Enviada em 18/05/2020

No Brasil comteporâneo, a má gestão dos recursos hídricos constitui um problema gravíssimo.Isso se deve,sobretudo,ao constante desperdício humano e às ineficientes ações preventivas do poder público.Desse modo, a sociedade brasileira corre sério risco de sofrer novamente um colapso hídrico sem precedentes,com impactos catastróficos, caso não se mobilize.

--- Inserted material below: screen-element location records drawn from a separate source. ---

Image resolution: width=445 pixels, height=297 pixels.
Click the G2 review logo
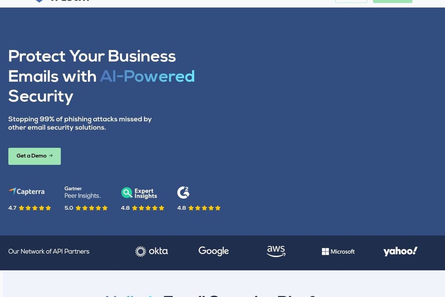click(183, 192)
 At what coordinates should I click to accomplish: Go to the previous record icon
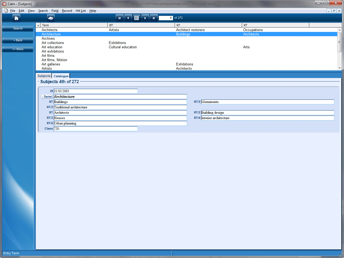pyautogui.click(x=128, y=18)
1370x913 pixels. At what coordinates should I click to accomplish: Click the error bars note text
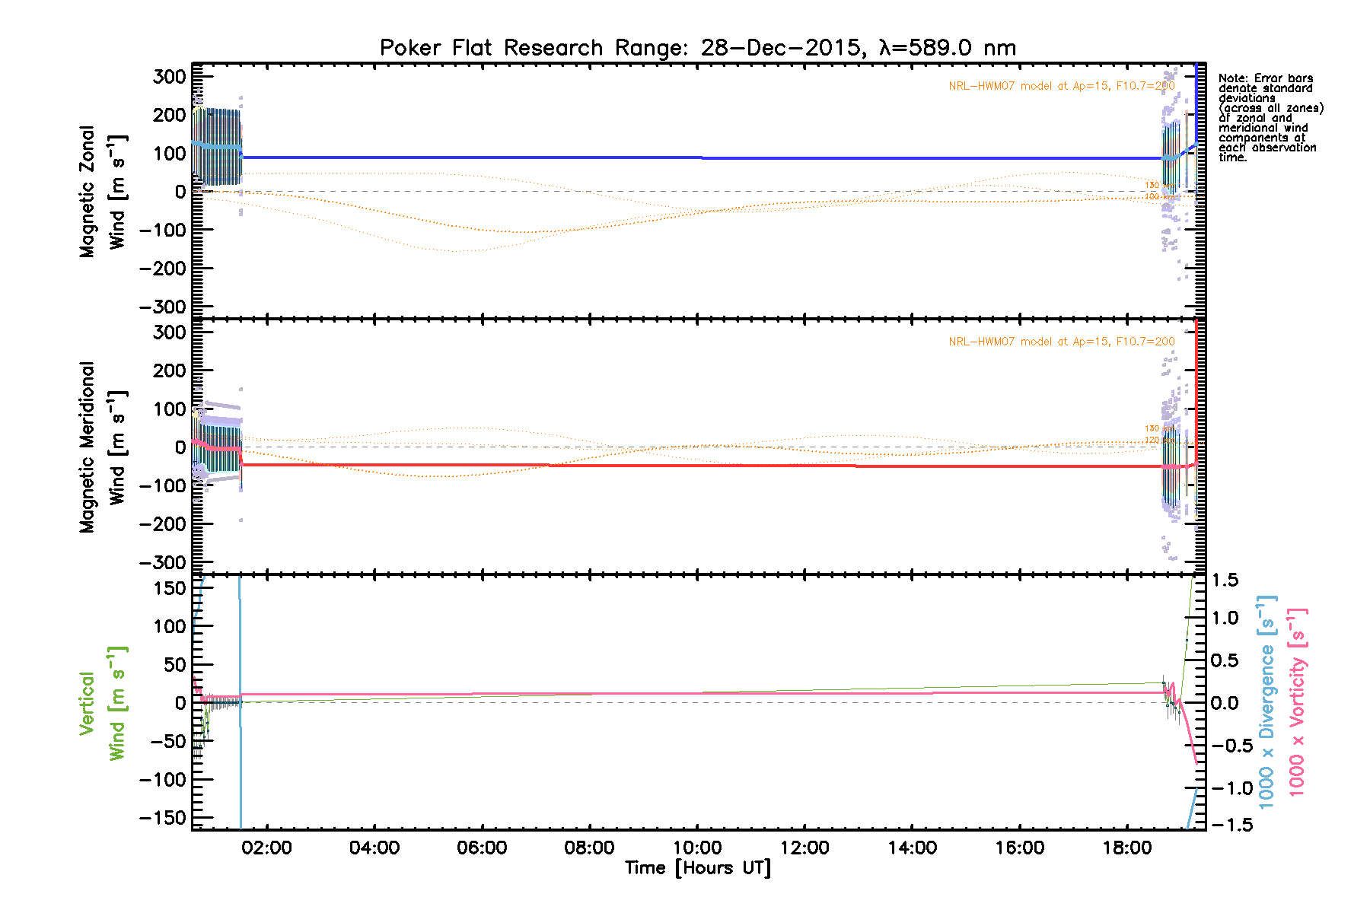tap(1270, 118)
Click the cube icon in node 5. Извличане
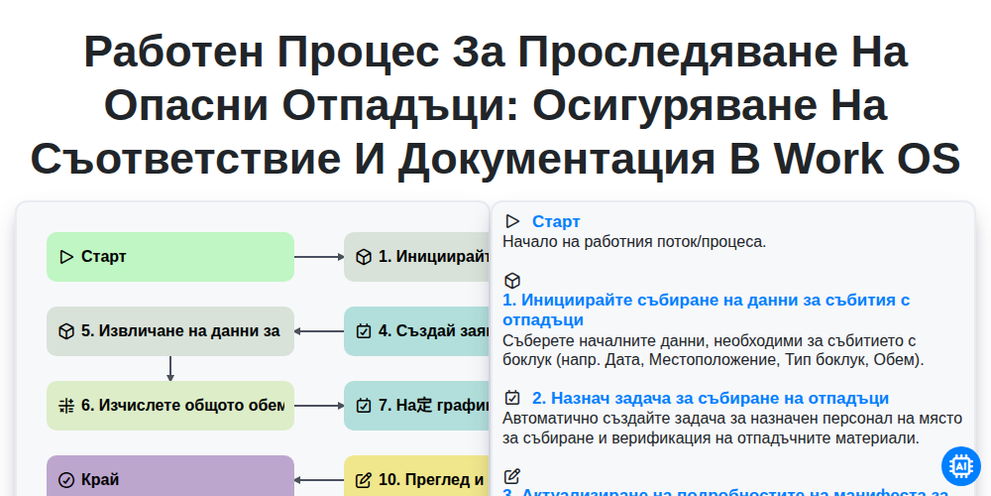991x496 pixels. pyautogui.click(x=66, y=331)
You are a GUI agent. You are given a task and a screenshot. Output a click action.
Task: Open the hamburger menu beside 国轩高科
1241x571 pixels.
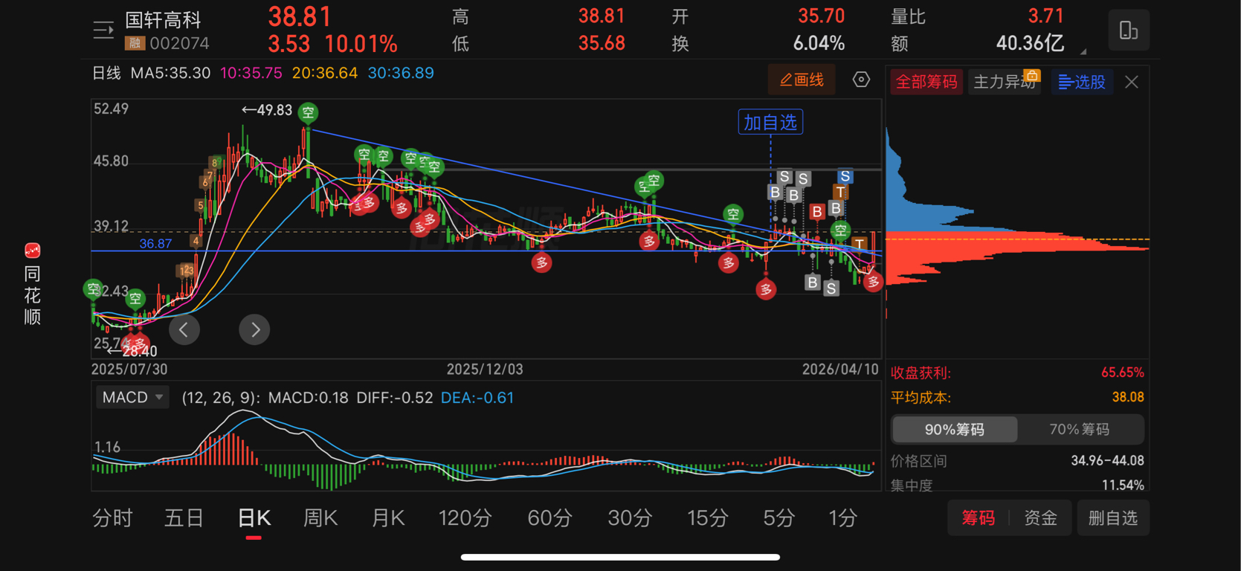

Nesse interim, a mentalidade do desperdício da sociedade comteporânea ocorre devido a carência de conscientização populacional que,em sua maioria, não efetuam técnicas para poupar o elemento mais precioso do mundo e,consequentemente, colocam em risco os preciosos rios e os aquíferos brasileiros.Logo, é fulcral a mudança da mentalidade do desperdício afim de preservar os recursos naturais.

Outrossim, a obra literária “Vidas Secas” de Graciliano Ramos descreve a grave realidade hidríca e as consequências da seca no Nordeste brasileiro.De fato,o constante desperdício e a má gestão da água propiciam o risco à manutenção da vida no planeta,visto que, o elemento básico de todos os seres vivos é a água logo, sem a presença desse não há vida.Dessa forma, torna-se mister a aplicação de medidas para combater o despedício com o fito de assegurar a manutenção da vida no planeta.

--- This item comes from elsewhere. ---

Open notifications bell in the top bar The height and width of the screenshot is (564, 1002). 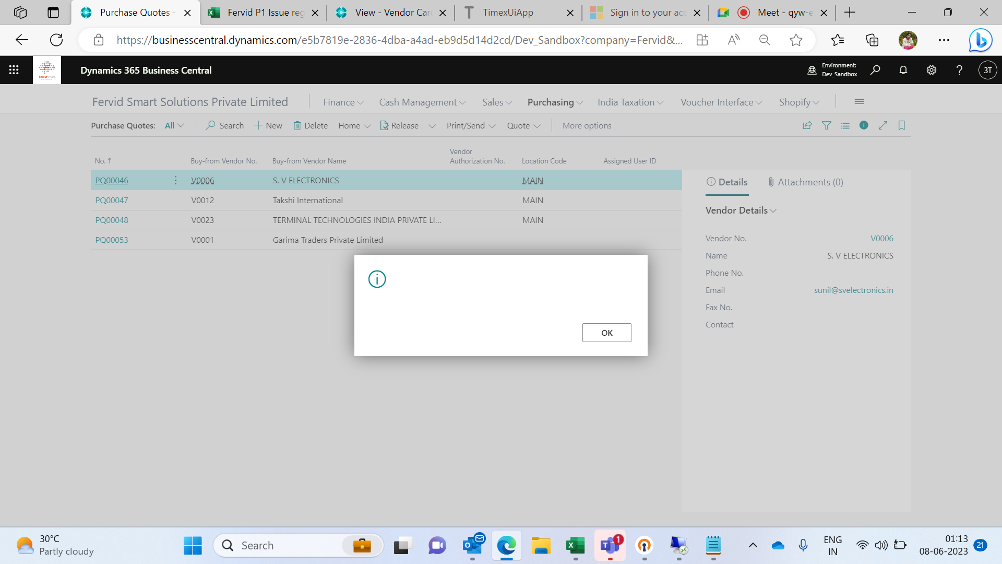point(903,69)
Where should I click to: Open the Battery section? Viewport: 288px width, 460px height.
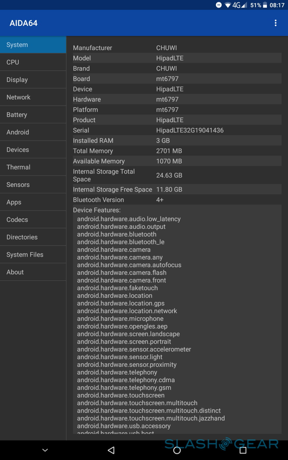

Urge,portanto, o desenvolvimento de medidas afim de combater a problemática no âmbito nacional.Para tanto, o Ministério do Desenvolvimento Regional,por intermédio da Agência Nacional das Águas, deve implementar um sistema administrativo mais eficiente-possibilitado pela criação de centros de pesquisas que desenvolvam métodos para preservar a água-assegurando o fornecimento desse recurso à todos os indivíduos no País.Ademais, é imprescindível a conscientização da população no que tange à mentalidade do desperdício mediante a circulação de cartilhas digitais que evidenciem a relevância da água para a manutenção da vida e,ainda, deve-se fiscalizar e multar os indivíduos que não preservarem a água.Em suma,espera-se extinguir as crises hídricas com o fito de reverter o cenário descrito em “Vidas Secas”.